» **About this exercise**: Pictures should be left out while the data beneath this task is written out word for word.

» **Record extracts**:
# # # # #

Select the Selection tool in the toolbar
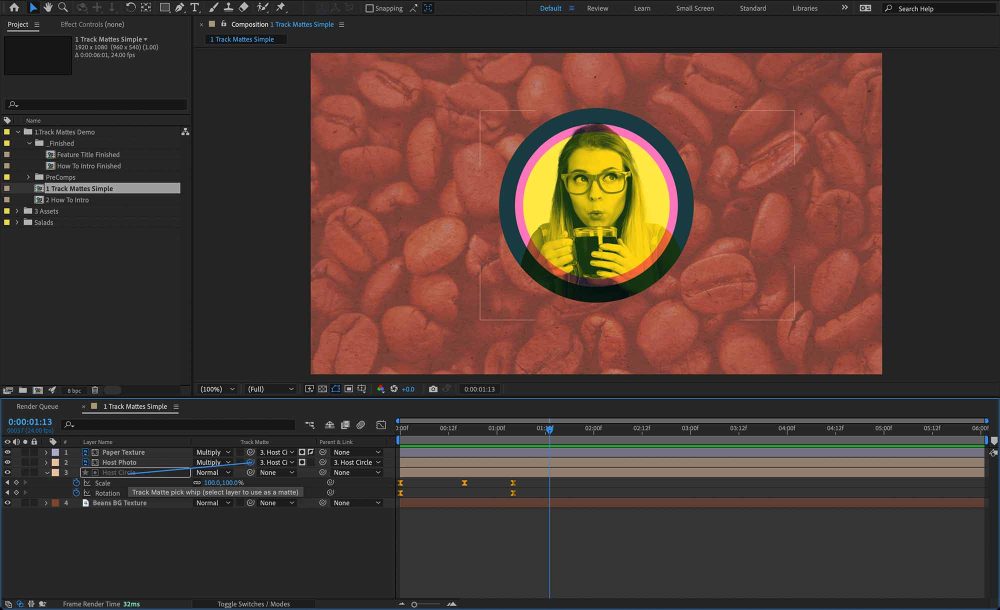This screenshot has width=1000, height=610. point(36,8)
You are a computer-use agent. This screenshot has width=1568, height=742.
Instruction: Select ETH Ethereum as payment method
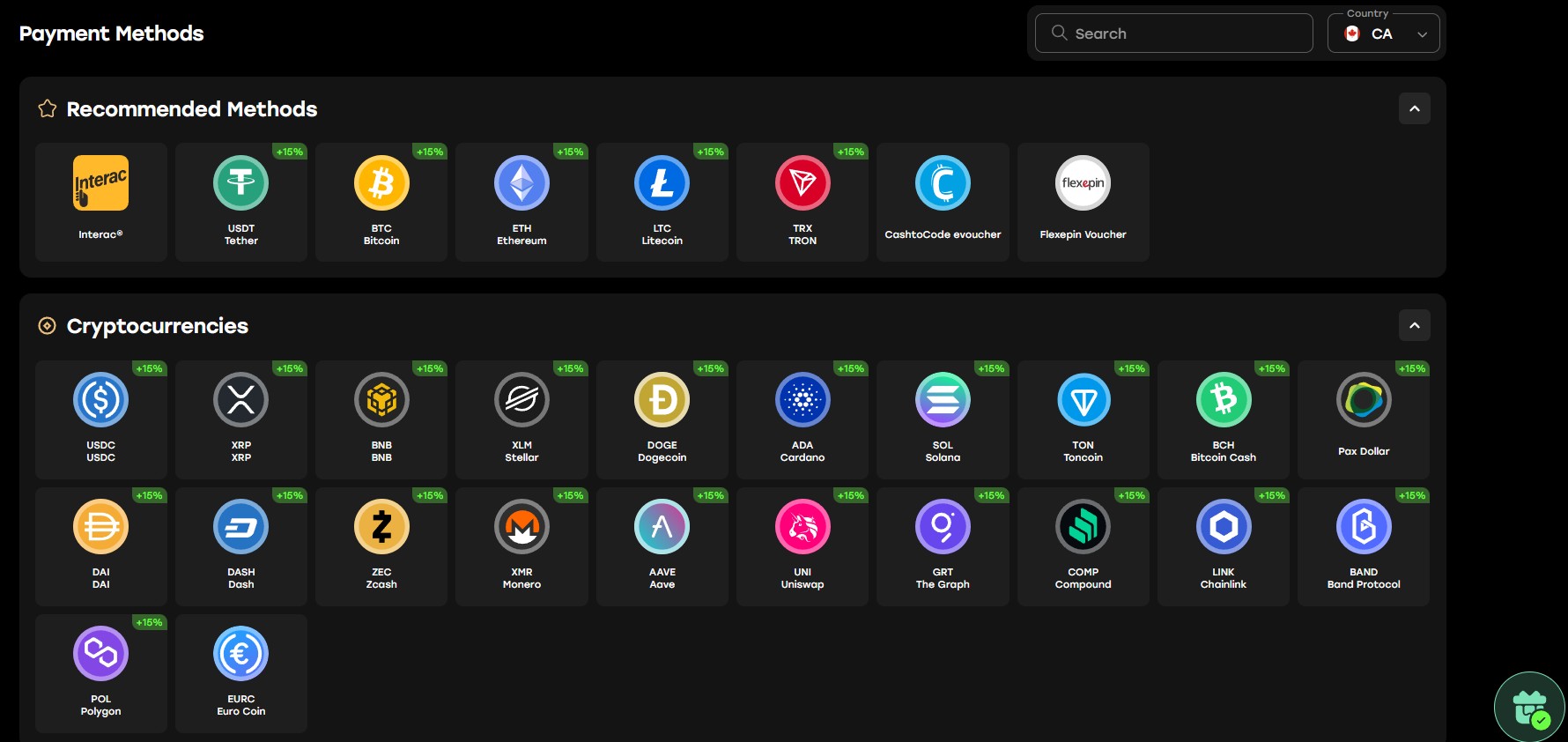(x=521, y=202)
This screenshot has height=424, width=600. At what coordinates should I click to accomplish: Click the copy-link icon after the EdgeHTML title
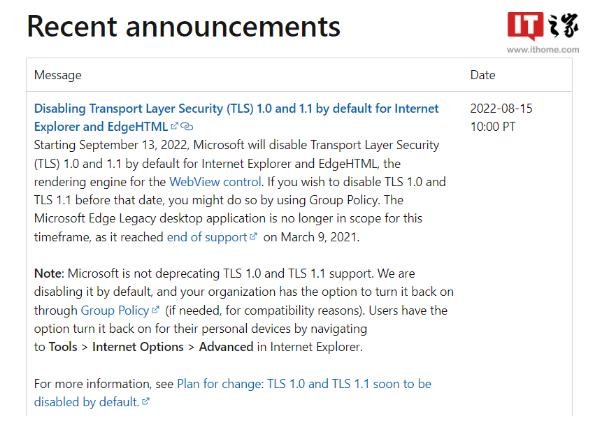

# # # # #

» **Your response**:
Select the Selection tool in the toolbar
This screenshot has width=1000, height=610. point(36,8)
You are a computer-use agent. This screenshot has width=1568, height=742.
Instruction: Select ETH Ethereum as payment method
(x=521, y=202)
This screenshot has height=424, width=600. At what coordinates should I click to accomplish: Click the copy-link icon after the EdgeHTML title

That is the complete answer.